I guess it was always going to be difficult finding a good way of taking over a blog, but I’ve been lucky with the news this week: as my colleague Joe Willcox handed this blog over to me, another figure in emerging telecoms market moved, someone I’ve crossed path with a couple of times while looking at the developments in Africa’s telecoms markets.
Michael Foley announced his departure this week from Essar Telecommunications in Kenya (formerly known as 3rd GSM licensee Econet Wireless), where he was CEO, citing personal reasons. In this position, Foley led the launch of new brand Yu, due to start services to consumers in the first week on April this year, coinciding with Informa Telecoms’ East Africa Com event in Nairobi.
Foley’s time at Essar/Yu has undoubtedly been a busy one. His job was to launch a new operator in one of Africa’s top 10 telecoms markets, applying a recipe that had until now flourished in India: building a low-cost, essentially outsourced operation and competing on price with a simple offering and a strong brand. A country-wide network was built in a record 6 months, and a new brand unveiled in November 2008 by Foley in Cape Town. He was in South Africa to give a refreshing keynote presentation at AfricaCom, in front of a captive audience including Michael Joseph, CEO of Kenya’s first operator Safaricom. A few months later, as services are set to launch in just a few weeks, he is replaced by his colleague Srinivasa Iyengar.

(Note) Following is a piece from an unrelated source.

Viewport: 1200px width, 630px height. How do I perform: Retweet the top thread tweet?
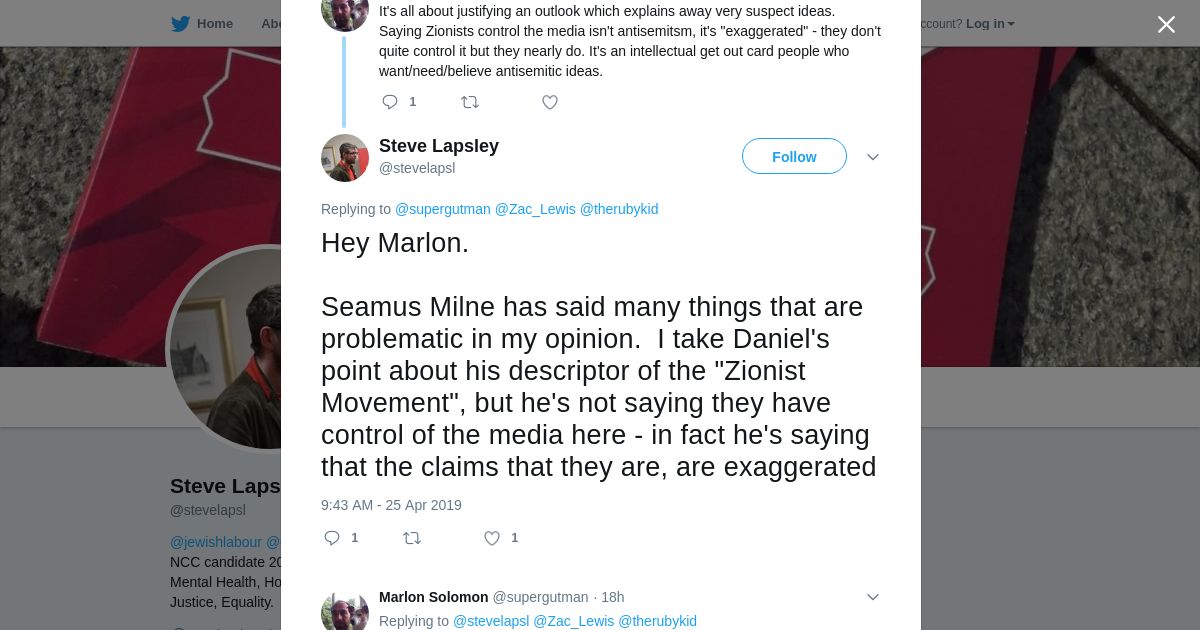(470, 102)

Foley’s tenure at Essar/Yu seems short: Kenyan newspaper The Standard notes that his resignation is happening “hardly a year since joining the firm”. Indeed, he seems to enjoy moving around. I first met him in 2006 in Tunis, where he was giving a presentation at GSM>3G North Africa (a congress now re-named North Africa Com and moved to Cairo) in his role as Chief Transformation Officer at incumbent Tunisie Telecom, a role he had taken as part of his position as Chief Commercial Officer at Emirates International Telecommunications. He then moved on to Celtel Nigeria as Chief Commercial Officer, then Celtel Tanzania as Managing Director, before joining Essar.

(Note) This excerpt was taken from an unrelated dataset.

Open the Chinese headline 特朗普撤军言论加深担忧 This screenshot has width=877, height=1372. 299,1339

Reading through his profile, it seems he enjoys taking a challenge by looking after companies in times of change, as well as start-up operations and new business creation. Following his move from Kenya, I guess we could see him in one of the up-and-coming markets in Sub-Saharan Africa. A number of markets are due to see a new operator launch, or an old one go through a transformation following an acquisition. A number of them are in French-speaking countries, which is handy as Canadian-born Foley is francophone too. So the bets are open as to where we’ll see him next.

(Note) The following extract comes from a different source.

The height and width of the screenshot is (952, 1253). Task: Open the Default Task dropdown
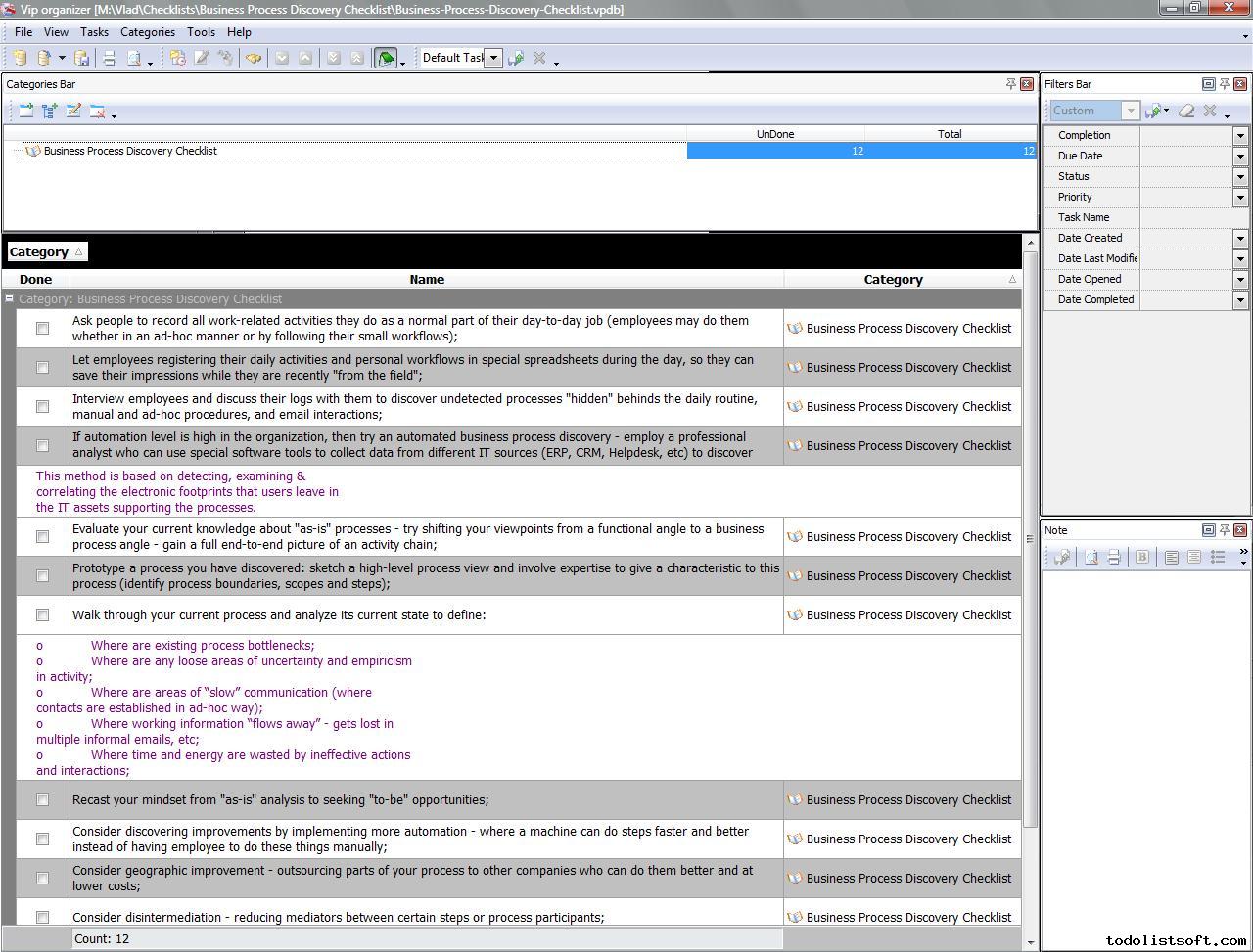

In the meantime, we’ll be looking closely at what happens to Kenya’s telecoms. Market leader Safaricom is confident in its position, thanks to a strong brand, good coverage and services that are increasing customer loyalty (mobile payment M-Pesa in particular); when asked recently where he saw his market share in 5 years time, CEO Michael Joseph said he was expecting to retain over 60%. Zain (rebranded from Celtel last year) is in a strong position as its main contender. A newcomer on the mobile market, Telkom is banking on triple play services to make its place in the market: in addition to its fixed services, the operator bought by France Telecom-Orange is now offering mobile services. With the launch of Yu, the market is likely to see a war price that will undoubtedly please the consumers, but may be difficult to sustain for the last two entrants.